### [Directions]
Rewrite the listing below with every instance of "click action" replaced by "tap action" and all other text left intact. Leave the pictures out of your output.
──────── Material shown ────────
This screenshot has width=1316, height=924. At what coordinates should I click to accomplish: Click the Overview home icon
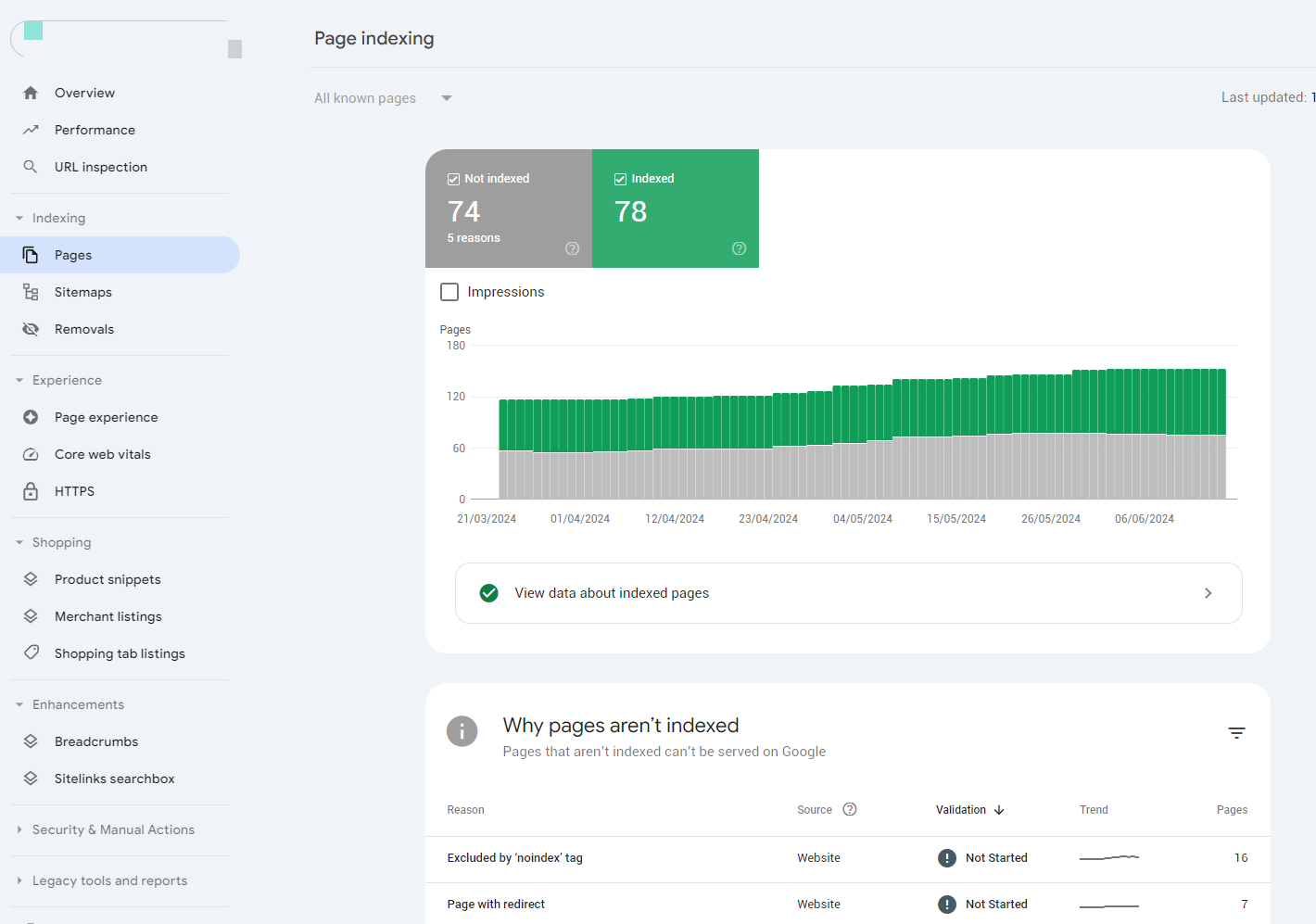pyautogui.click(x=31, y=93)
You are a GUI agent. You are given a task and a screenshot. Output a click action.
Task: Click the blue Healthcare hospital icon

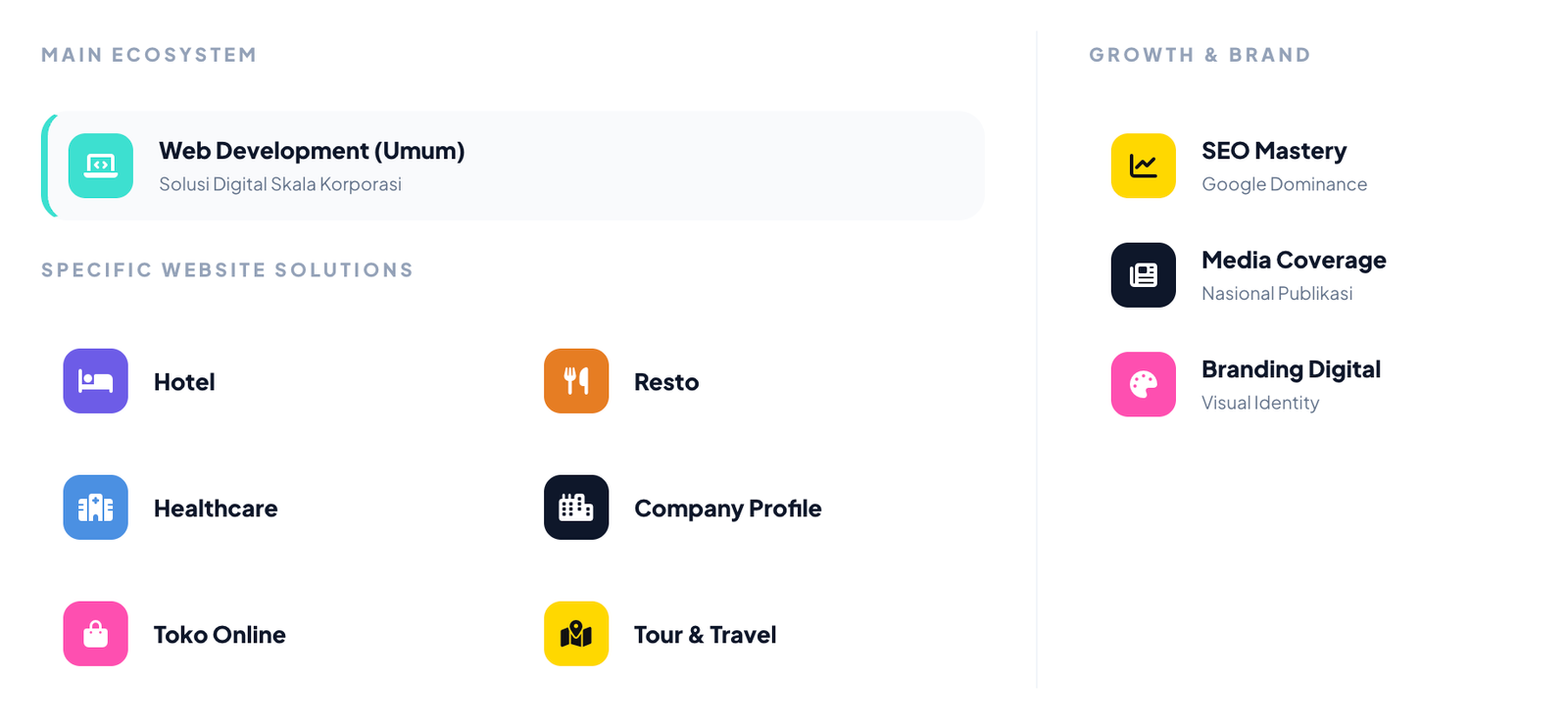coord(96,508)
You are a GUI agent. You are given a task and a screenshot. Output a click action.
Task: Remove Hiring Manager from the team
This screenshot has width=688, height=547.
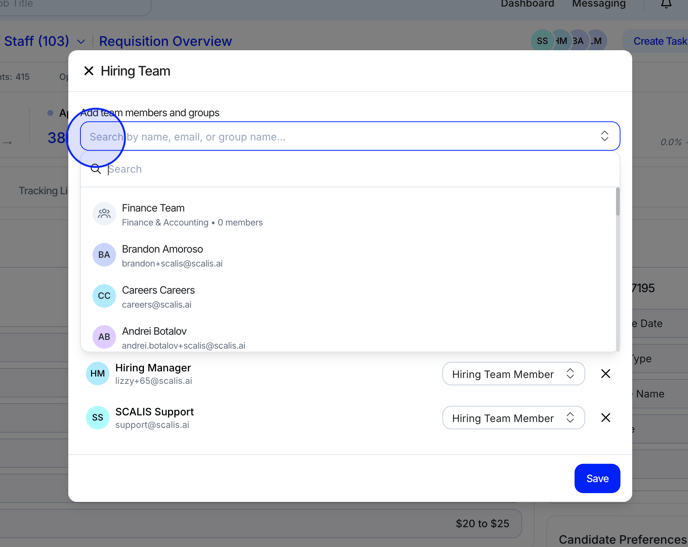tap(605, 374)
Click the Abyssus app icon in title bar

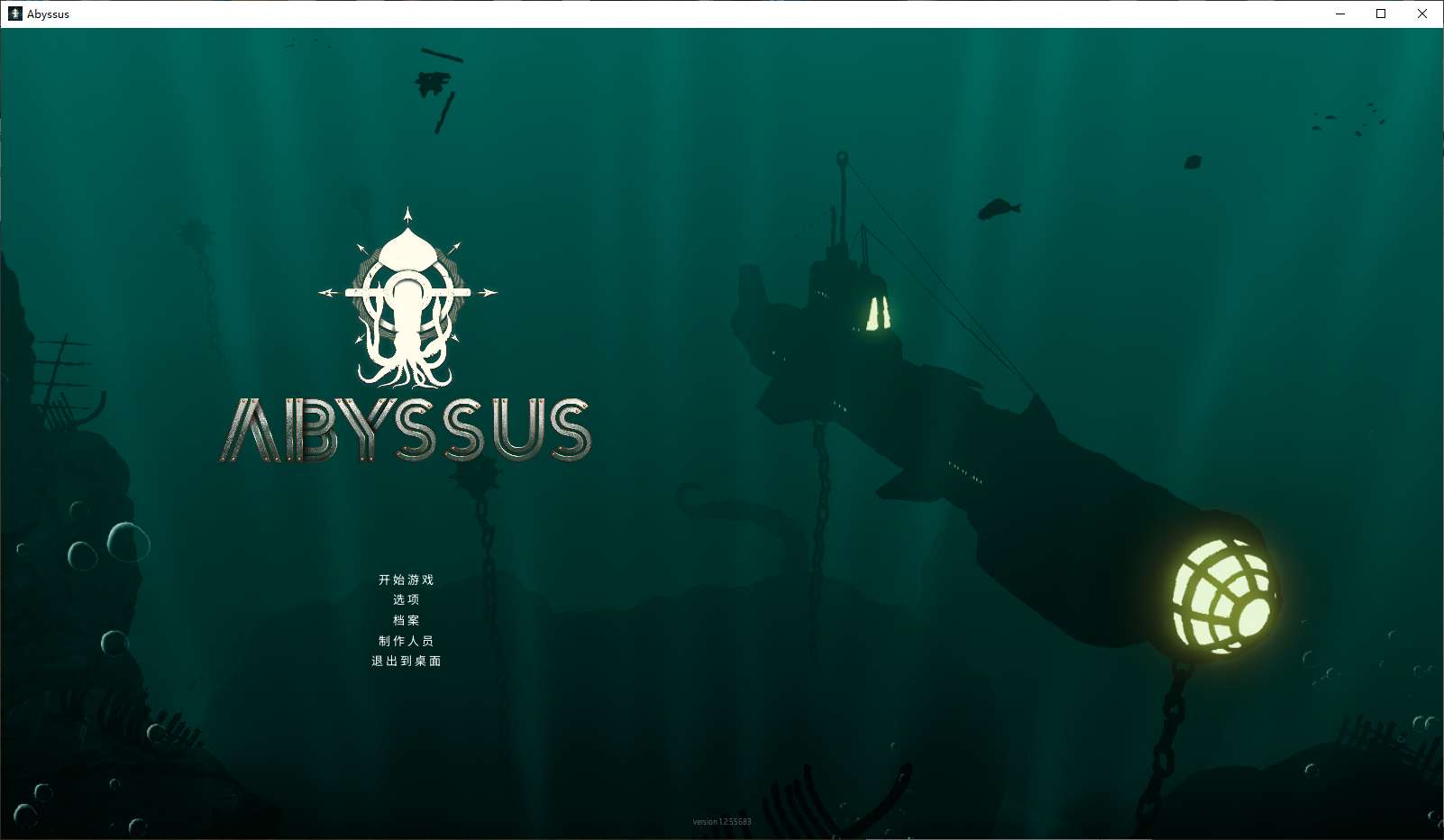pyautogui.click(x=14, y=14)
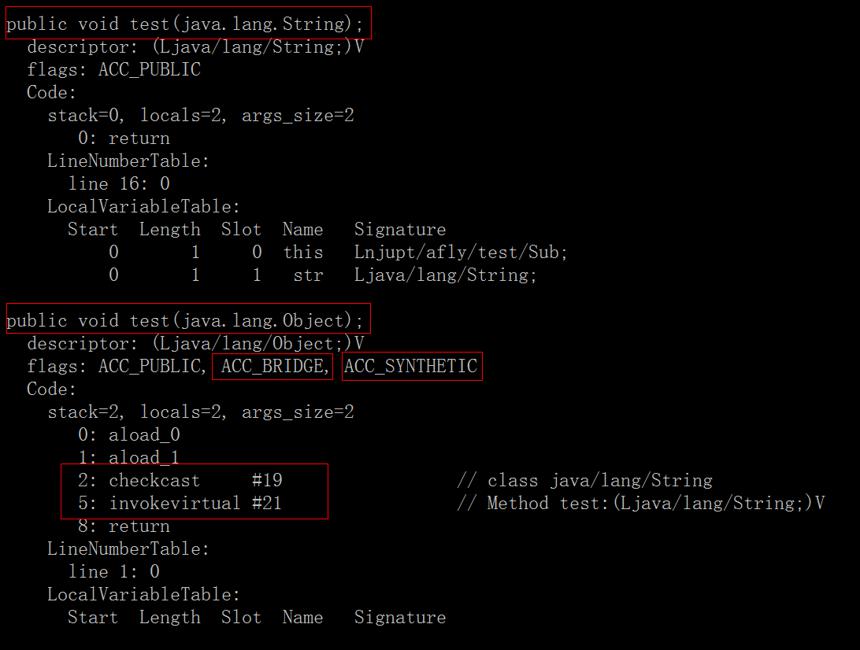This screenshot has width=860, height=650.
Task: Click the aload_0 instruction
Action: (x=129, y=435)
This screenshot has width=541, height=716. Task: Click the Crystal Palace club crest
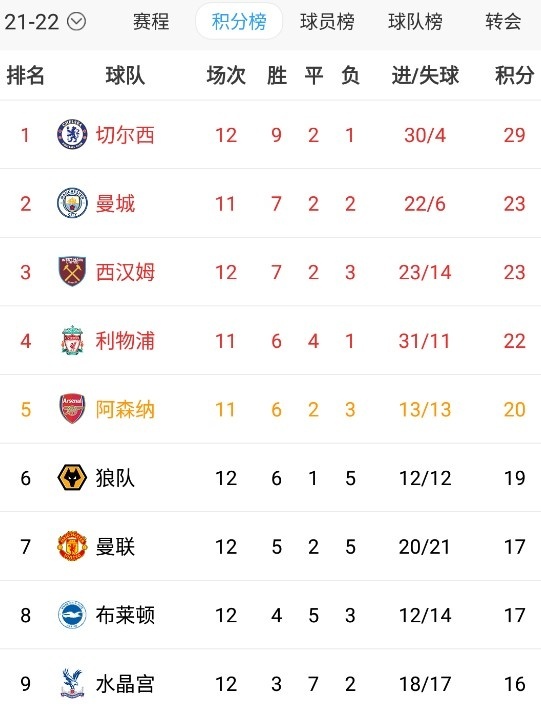[x=72, y=684]
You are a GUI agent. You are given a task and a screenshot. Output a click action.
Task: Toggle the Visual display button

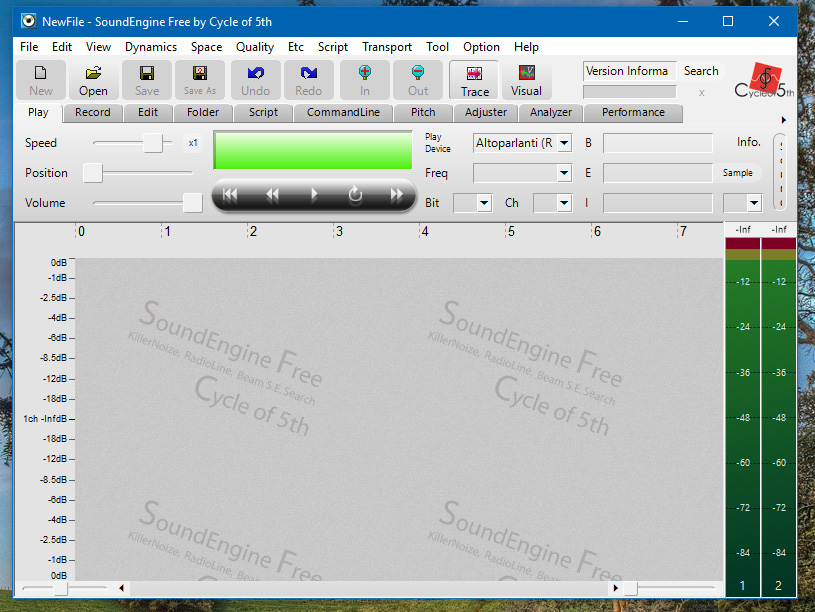526,79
────────
### [Solved problem]
This screenshot has width=1316, height=924. At what coordinates should I click to accomplish: Click the Overview home icon
pyautogui.click(x=31, y=93)
You are a GUI agent. You are given a task and a screenshot. Output a tap action.
Task: Click the blue Healthcare hospital icon

coord(96,508)
You are a GUI agent. You are given a task and a screenshot. Output a tap action.
Task: Remove Hiring Manager from the team
This screenshot has width=688, height=547.
tap(605, 374)
Click the Abyssus app icon in title bar

pyautogui.click(x=14, y=14)
This screenshot has width=860, height=650.
Task: Click the aload_0 instruction
Action: (x=129, y=435)
This screenshot has width=541, height=716. Task: Click the Crystal Palace club crest
[x=72, y=684]
You are a GUI agent. You are given a task and a screenshot. Output a tap action.
Task: Toggle the Visual display button

526,79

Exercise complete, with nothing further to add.